Maybe you see the decline of the interstate passenger railroads as a tragedy like Steve Goodman did when he channeled the feeling to write The City of New Orleans.

The first barrier to accepting the existence of an underground network like this is figuring out how something like this gets constructed secretly.

One potential answer: advanced technology. If there’s really all of this advanced technology available at Area 51 from various alien civilizations, maybe it can be.

Construction of the high-speed rail in California uses conventional construction techniques. Those are the ones we’re most familiar with even if we don’t work in the construction industry in some capacity.

It’s not hard to see that there are major disruptors coming to the construction industry someday, 50, maybe 100 years from now. Technology discussed in the science-fiction novel A Printer’s Choice by W.L. Patenaude is inspired by 3D printing technology common today. Instead of printing a prosthesis, however, printers in the future will print space stations and chapels. The way Patenaude presents them in the novel makes sense. Why couldn’t construction technology improve and produce something amazing when compared to how we do things today if it came from an advanced civilization.

Add in the Roswell Incident, Project Blue Book, and other incidents of supposed alien involvement on Earth.
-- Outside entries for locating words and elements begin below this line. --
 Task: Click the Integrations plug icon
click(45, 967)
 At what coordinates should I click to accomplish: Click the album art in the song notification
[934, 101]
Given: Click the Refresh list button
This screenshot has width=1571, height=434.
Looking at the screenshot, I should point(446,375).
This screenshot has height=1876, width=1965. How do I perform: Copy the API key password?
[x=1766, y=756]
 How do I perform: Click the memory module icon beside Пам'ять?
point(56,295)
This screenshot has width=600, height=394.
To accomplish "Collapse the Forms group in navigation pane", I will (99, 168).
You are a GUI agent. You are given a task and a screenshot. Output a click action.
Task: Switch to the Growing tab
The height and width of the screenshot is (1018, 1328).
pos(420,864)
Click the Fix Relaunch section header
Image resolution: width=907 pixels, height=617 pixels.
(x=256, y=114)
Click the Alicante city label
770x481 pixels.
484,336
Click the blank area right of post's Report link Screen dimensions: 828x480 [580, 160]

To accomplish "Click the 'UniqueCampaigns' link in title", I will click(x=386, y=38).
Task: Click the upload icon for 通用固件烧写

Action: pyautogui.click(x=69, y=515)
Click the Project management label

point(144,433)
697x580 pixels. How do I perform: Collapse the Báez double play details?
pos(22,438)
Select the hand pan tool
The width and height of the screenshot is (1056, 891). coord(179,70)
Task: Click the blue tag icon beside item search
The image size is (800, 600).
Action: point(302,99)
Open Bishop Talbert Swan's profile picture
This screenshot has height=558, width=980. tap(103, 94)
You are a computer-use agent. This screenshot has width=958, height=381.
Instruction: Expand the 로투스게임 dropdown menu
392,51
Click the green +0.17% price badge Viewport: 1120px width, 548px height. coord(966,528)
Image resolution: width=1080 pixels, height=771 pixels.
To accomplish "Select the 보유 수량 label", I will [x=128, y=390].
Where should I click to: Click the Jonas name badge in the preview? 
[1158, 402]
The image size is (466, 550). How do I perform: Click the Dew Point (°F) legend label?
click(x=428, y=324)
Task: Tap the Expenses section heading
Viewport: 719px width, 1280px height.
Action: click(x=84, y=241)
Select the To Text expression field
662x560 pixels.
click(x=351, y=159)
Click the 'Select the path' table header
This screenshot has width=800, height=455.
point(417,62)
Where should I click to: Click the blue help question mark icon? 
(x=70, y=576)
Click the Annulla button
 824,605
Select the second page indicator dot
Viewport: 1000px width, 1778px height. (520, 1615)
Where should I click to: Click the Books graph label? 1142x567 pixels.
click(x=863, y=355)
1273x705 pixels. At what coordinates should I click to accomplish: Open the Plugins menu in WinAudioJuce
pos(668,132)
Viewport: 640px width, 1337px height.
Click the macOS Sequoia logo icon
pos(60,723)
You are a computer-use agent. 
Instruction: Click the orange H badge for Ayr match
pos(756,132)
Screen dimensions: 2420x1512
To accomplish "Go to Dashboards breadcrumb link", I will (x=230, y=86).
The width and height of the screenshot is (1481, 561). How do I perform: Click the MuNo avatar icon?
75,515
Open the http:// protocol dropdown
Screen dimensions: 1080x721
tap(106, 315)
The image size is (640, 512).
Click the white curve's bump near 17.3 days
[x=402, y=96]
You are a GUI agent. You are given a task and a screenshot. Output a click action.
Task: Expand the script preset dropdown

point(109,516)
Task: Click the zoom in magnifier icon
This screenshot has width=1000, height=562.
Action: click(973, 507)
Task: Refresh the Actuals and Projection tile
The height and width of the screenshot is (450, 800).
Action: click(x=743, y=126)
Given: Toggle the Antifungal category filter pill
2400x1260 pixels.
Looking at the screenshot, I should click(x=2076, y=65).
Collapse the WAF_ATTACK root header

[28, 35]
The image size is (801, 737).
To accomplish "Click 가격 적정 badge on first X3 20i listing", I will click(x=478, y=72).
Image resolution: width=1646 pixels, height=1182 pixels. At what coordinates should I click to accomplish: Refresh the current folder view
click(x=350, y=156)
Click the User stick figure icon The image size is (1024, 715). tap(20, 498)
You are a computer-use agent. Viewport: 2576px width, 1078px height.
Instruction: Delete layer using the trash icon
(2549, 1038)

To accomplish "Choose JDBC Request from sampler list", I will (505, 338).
Balance in the controversy with eminent domain involved in constructing a variety of things and you have something that could conceivably be true.

Balancing biases

The first step is to be aware of it. What do you want to be true? What do you don’t want to be true? What probability is possible you haven’t faced up to?

You’ll be stronger if you can bring these thoughts and fears out into the open and confront them.

The best way is to think in bets. By at least trying to consider probability we move away from all-or-nothing thinking. We’re able to see a set of possible outcomes and see rough probabilities for each of them. We can think in shades of chance. We’ll see the future doesn’t necessarily look anything like the present. We’re able to see a set of potential outcomes and not just one possible future.

Time can be thought of as a tree. The branches up top represent possible futures. The thicker branches are more-likely futures. The thinner ones are less likely.

Dream analysis can be used to solve a variety of problems. To get the best results, however, you need to be able to confront some potentially unpleasant truths. Solutions can be had by seeking to have a guided dream. Your subconscious mind is able to perceive things unrealized by your conscious mind.

Adding an ability to consider probabilities is powerful. Your conscious mind has an important job after your subconscious has its input, however. It’s the one that needs to ask, how probable is this? Either accepting it uncritically or dismissing things out of hand is likely to lead to mistakes.

This ability to see in shades is a cornerstone of risk assessment as taught in the military.

Using a risk assessment matrix helps to combat decision bias. The severity of the event is compared to its likelihood. An event that happens occasionally and has critical severity should not be pursued.

The story about the underground high-speed bullet train could be conjecture from a troubled mind. It also could be a  well-kept secret. Until we know better, we can’t be sure.